Ransomware attack hits a Summit County water district
Mountain Regional official: No threat to public safety, personal data

Park Record file photo
The screen went unexpectedly blank on a Mountain Regional Water District computer late last month, the usual backdrop replaced with instructions about how to negotiate with the hackers who had broken into the district’s system.
“We had a ransomware attack,” said Scott Morrison, the district’s general manager. “We had some of our hardware encrypted, basically.”
Mountain Regional is governed by the Summit County Council and it supplies drinking water to much of the Snyderville Basin. Morrison said in a recent interview with The Park Record that the attack at no point threatened public health or safety, nor did it gain access to private customer data or credit card information.
Morrison said the FBI and the Department of Homeland Security are investigating the incident and attempting to recover the data.
Spokespeople from both agencies declined to comment on the attack.
Morrison said the data remains inaccessible, encrypted by the hackers on machines that are removed from the district’s broader network. He said the lost data does not affect the district’s ability to deliver water.
Morrison said he was limited in the details he could discuss, citing the ongoing investigation. Mountain Regional is not the only water district to be targeted in recent months. In February, for example, hackers briefly directed a small water system in Florida to add 100 times the amount of lye to the water than is normally used to treat the water. Lye can be harmful if large quantities are ingested.
It’s an incident Morrison said he knew well.
“It’s scary, certainly. I’m very familiar with it,” he said. “We have additional layers of protection. For someone to get control of our system, there were additional layers of security they needed to get through that thankfully they did not.”
He said the district knows how the hackers gained access to the system, though he would not say how it happened, and that officials have taken steps to block a future incursion.
Ransomware attacks have received increased attention in recent months, with the hijacking earlier this year of an oil pipeline resulting in gas shortages across the Southeast and a multimillion dollar ransom payment.
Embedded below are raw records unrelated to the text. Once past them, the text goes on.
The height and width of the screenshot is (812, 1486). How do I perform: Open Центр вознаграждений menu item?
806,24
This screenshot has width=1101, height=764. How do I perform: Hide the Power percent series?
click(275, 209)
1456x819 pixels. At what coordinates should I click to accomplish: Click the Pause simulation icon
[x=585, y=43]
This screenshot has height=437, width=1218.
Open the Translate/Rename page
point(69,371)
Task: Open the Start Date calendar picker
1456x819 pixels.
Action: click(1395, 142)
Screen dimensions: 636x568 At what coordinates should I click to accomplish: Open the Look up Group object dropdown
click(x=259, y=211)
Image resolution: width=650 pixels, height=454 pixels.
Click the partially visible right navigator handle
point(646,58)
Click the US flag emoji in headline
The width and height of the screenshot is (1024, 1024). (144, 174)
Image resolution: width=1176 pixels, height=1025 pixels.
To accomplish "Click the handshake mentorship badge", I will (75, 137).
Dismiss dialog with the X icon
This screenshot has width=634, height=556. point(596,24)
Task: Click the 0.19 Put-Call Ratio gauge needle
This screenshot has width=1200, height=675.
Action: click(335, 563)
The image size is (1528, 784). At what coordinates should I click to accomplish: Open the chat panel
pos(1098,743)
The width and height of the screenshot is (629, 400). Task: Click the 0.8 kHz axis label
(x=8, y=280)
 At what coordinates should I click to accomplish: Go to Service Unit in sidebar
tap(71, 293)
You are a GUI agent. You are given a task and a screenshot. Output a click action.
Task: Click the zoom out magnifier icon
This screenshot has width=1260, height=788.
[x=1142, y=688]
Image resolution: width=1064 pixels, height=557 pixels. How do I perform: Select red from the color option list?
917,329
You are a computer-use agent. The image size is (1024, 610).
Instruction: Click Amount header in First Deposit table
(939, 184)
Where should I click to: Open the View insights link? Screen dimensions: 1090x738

The attacks generally involve infiltrating a system, encrypting data so that its owner can no longer use it and then demanding payment to restore it. Sometimes the hackers threaten to delete, leak or sell the data, according to the U.S. Cybersecurity and Infrastructure Security Agency.
Morrison did not say how much money the hackers requested to return the data.
“Thankfully, we’re not in a position where we had to pay it, and we just severed that equipment (from the system),” he said.
Summit County Manager Tom Fisher said the county has insurance against cyber attacks, though he indicated the cost might continue to rise as attacks become more common. And insurance can’t replace other damage done or data lost in an attack.
“It doesn’t make it better when it happens to have insurance,” he told the County Council earlier this month.
Morrison said the district received support from Summit County and federal officials, and that the district’s information technology staffers acted quickly to stop the attack.
“One of our IT consultants knew exactly who to call,” he said. “We felt like we mitigated the impacts very quickly, got in touch with the right people. I’m thankful we learned of it and reacted as quickly as we did.”
He said the district has in recent years made efforts to bolster its cyber defenses, not in reaction to a specific incident, but as the industry has been forced to confront the threat.
“We’ve been working on improving our defenses in this way, really it’s been an ongoing effort,” he said. “Even a few years ago, before these ransomware attacks became more prevalent, we were putting in the protections to avoid any sort of widespread impacts to our network.”
He said his responsibilities as the district’s general manager have grown in recent years to make sure the district is protected.
“If you think nationally, we’re a small utility,” he said. “If these perpetrators are coming after utilities like us, I think it just shows that all managers and leaders need to be on high alert.”